To fix Alberta’s economy, Kenney must also fix health care
Last April, Alberta voters gave Jason Kenney a mandate largely centred on fixing the province’s economy. But another key part of the UCP policy platform was its commitment to review and improve the province’s health-care system.
At $20.6 billion, health care is Alberta’s single largest budget item in 2018/19– representing 42.1 per cent of total provincial program spending. At $5,097 per person (in 2018), Alberta’s government also spends more than any other province on health care (except for Newfoundland & Labrador).
Unfortunately, this high level of spending has not translated into strong performance in the delivery of health services. For instance, Alberta ranks 5th among provinces for availability of physicians, 7th for nurses and 6th for hospital beds. Albertans also faced a median wait of 26.1 weeks (in 2018) for treatment after referral from a family doctor compared to the national average of 19.8 weeks (five provinces including Saskatchewan and British Columbia reported shorter wait times).
While Health Minister Tyler Shandro’s review of the Alberta Health Services is a good first step, wider reforms are needed.
Alberta should first follow the successful reforms enacted by Saskatchewan, which experienced a 75 per cent reduction in the number of patients waiting longer than three months for surgery between 2010 to 2014. Two reforms were key to Saskatchewan’s success—the creation of a centralized surgical registry to pool patient referrals, and the contracting of services to private clinics to increase capacity for health services. Strict delivery guidelines were imposed on the private providers, including prohibiting additional billing. And contracting out produced a lower per procedure cost than comparable public hospitals.
Fortunately, Dr. Janice MacKinnon, Saskatchewan’s former NDP finance minister who closely studied Saskatchewan’s success, was recently appointed Chair of the Blue Ribbon Panel on Alberta’s finances.
Alberta could also offer patients (and provincial coffers) a pressure valve by removing provincial restrictions on private parallel financing and delivery of medically necessary services. Allowing Albertans to pay out-of-pocket or obtain private insurance for the full cost of services could dramatically reduce the strain on the public system while potentially improving wait times. Such a reform, while contentious, would also reduce pressure on health-care costs.

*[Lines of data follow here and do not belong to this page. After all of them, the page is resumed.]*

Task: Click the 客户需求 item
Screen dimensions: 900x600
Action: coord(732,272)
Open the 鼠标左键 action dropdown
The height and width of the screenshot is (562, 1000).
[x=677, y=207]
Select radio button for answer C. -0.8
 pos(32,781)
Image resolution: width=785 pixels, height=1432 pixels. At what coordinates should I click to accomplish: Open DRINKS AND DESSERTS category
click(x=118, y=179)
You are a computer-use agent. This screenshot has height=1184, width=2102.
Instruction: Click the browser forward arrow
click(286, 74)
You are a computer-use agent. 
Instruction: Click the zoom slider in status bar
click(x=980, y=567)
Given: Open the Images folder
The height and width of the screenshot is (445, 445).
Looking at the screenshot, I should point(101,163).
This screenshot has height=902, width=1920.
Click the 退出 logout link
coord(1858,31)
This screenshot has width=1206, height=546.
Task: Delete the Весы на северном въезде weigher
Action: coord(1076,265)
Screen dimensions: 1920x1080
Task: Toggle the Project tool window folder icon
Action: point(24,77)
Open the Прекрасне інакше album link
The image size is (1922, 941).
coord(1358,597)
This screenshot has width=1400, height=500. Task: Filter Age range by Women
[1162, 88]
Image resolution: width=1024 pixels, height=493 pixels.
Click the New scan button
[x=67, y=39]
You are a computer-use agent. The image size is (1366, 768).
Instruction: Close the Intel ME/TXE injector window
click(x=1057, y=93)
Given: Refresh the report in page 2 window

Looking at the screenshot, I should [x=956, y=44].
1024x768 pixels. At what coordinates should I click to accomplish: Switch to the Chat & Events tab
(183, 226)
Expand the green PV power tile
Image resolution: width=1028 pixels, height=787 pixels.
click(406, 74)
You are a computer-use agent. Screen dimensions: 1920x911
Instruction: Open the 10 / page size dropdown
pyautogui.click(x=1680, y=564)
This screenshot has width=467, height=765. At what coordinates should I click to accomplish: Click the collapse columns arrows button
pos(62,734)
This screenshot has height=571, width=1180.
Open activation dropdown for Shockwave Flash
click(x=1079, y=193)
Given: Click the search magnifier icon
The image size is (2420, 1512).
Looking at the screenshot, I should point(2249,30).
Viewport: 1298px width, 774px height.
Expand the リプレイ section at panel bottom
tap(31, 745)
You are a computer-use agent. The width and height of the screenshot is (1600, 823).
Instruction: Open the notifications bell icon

The resulting two-tier system is the norm in many universal health-care countries including Australia, Germany, Switzerland and the United Kingdom. Further, to mitigate one of the main concerns about two-tier systems—namely physicians leaving the public sector—the province could remove current legislation that disincentivizes physicians from working in both the public and private sectors.
Finally, the province could also revisit what’s covered by the public system—one of the many recommendations provided by former federal finance minister Don Mazankowski during Ralph Klein’s tenure. Towards this, a discussion about how we define “medically necessary care” may be necessary. With limited resources, it’s worth examining whether we could provide better coverage for a narrower set of defined services instead of promising access to a broad range of services, but failing to deliver timely access to many of them.
During the election, the UCP famously proclaimed it would “[m]aintain or increase health spending and maintain a universally accessible, publicly funded health care system.” If, as Premier Kenney promised, Alberta must continue to maintain the most expensive health-care system in Canada, the reforms suggested here will help ensure it also delivers, commensurately, the best health care to Albertans.